Re: The Final Pathway To The Dopaminergic Pot Of Gold? » Brainbeard

Posted by SLS on July 3, 2009, at 9:38:15

In reply to Re: The Final Pathway To The Dopaminergic Pot Of Gold?, posted by Brainbeard on July 3, 2009, at 5:17:55

> > Wonderful post.
> >
> > Thanks.
> >
> >
> > - Scott
>
> Most welcome!
>
> It's the result of an almost dysphorically hypomanical obsession, really. But it does tie some knots together, doesn't it?
>
> Personally I can stare at tables showing receptor affinities forever, musing about the consequences of such data..

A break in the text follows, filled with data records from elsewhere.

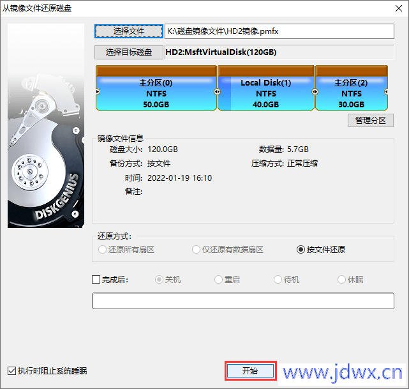This screenshot has height=389, width=409.
Task: Enable the 完成后 checkbox
Action: pyautogui.click(x=96, y=280)
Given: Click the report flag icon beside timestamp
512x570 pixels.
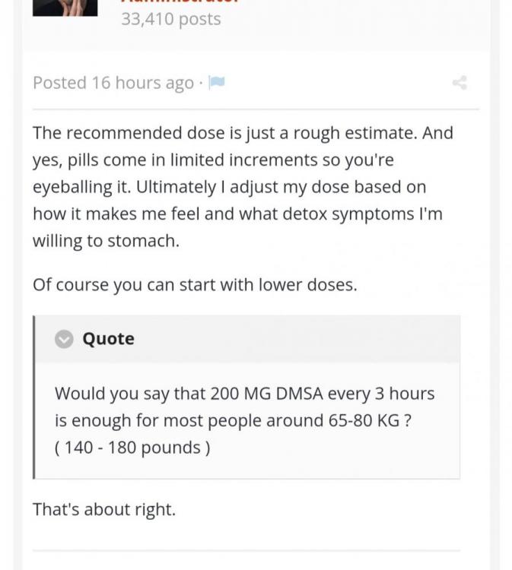Looking at the screenshot, I should (217, 83).
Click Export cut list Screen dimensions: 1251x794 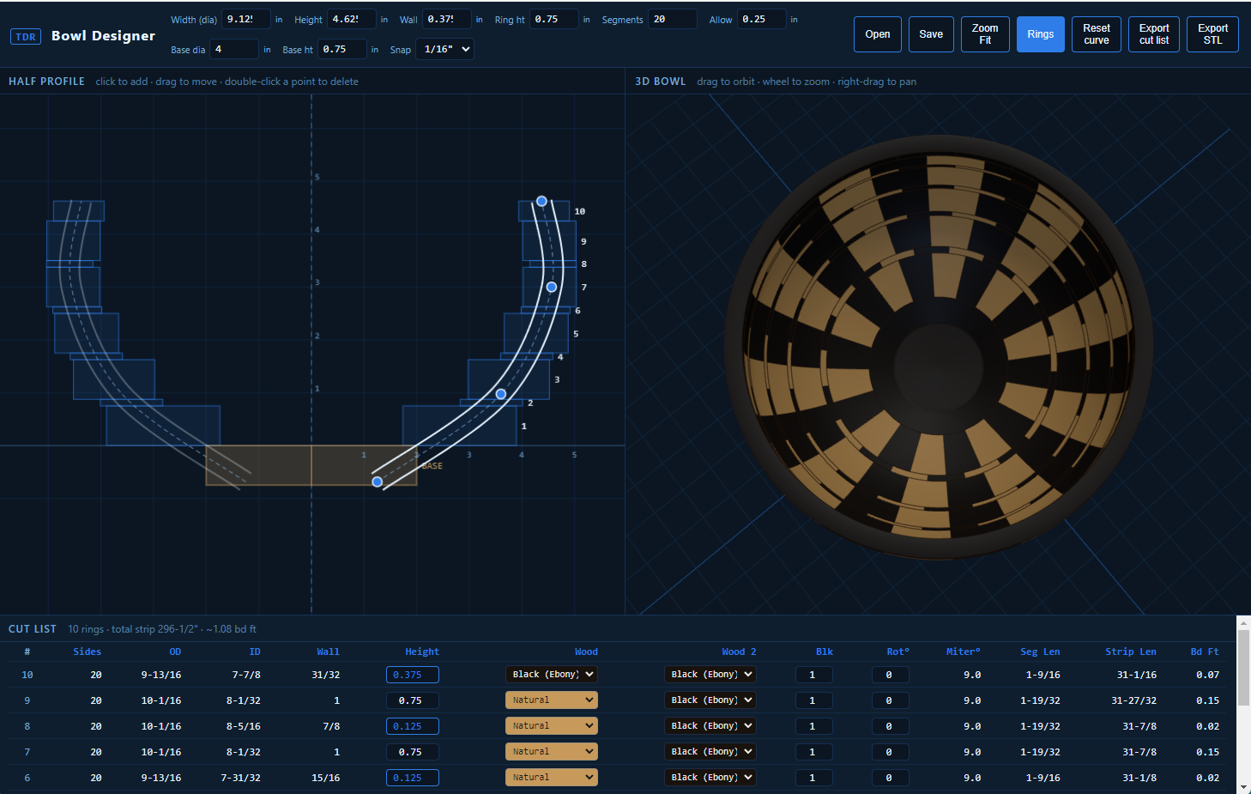(1154, 34)
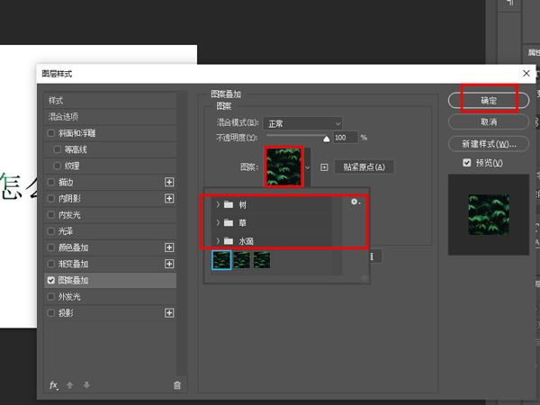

I wish I still had that kind of focus and mental energy.

Be well.


- Scott

 

Re: The Final Pathway To The Dopaminergic Pot Of Gold? » Brainbeard

Posted by Sigismund on July 3, 2009, at 15:02:01

In reply to Re: The Final Pathway To The Dopaminergic Pot Of Gold?, posted by Brainbeard on July 3, 2009, at 5:14:12

>Then low dose Prozac would be the drug for you:

Maybe

>strong 5HT2C-antagonism and 5HT2A-AGONISM if psychofarmanaut Claude Rifat is right (http://www.lycaeum.org/drugs/SSRI/balance.html)!

That was an interesting article. I keep meaning to read the references in your original post, but I don't understand the first thing about receptor binding affinity....the higher the number the stronger it is?

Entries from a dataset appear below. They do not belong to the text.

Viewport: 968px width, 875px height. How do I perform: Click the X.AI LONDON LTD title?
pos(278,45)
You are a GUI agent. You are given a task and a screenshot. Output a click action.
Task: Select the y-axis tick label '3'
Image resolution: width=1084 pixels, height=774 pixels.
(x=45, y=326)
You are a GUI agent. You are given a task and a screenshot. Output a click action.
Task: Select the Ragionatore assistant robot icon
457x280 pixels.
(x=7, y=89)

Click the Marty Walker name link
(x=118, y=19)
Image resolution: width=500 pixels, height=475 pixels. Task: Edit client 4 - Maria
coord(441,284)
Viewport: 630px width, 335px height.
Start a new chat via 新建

>Rifat goes as far as saying that Prozac actually is a mild hallucinogen.

Hmmmm, OK. But it might give me more insomnia. Like Rifat (I might assume) anything remotely pleasant has been legislated out of existence.

 

Re: The Final Pathway To The Dopaminergic Pot Of Gold?

Posted by Brainbeard on July 4, 2009, at 4:04:31

In reply to Re: The Final Pathway To The Dopaminergic Pot Of Gold? » Brainbeard, posted by Sigismund on July 3, 2009, at 15:02:01

> >Then low dose Prozac would be the drug for you:
>
> Maybe
>
I was only talking theoretically, really.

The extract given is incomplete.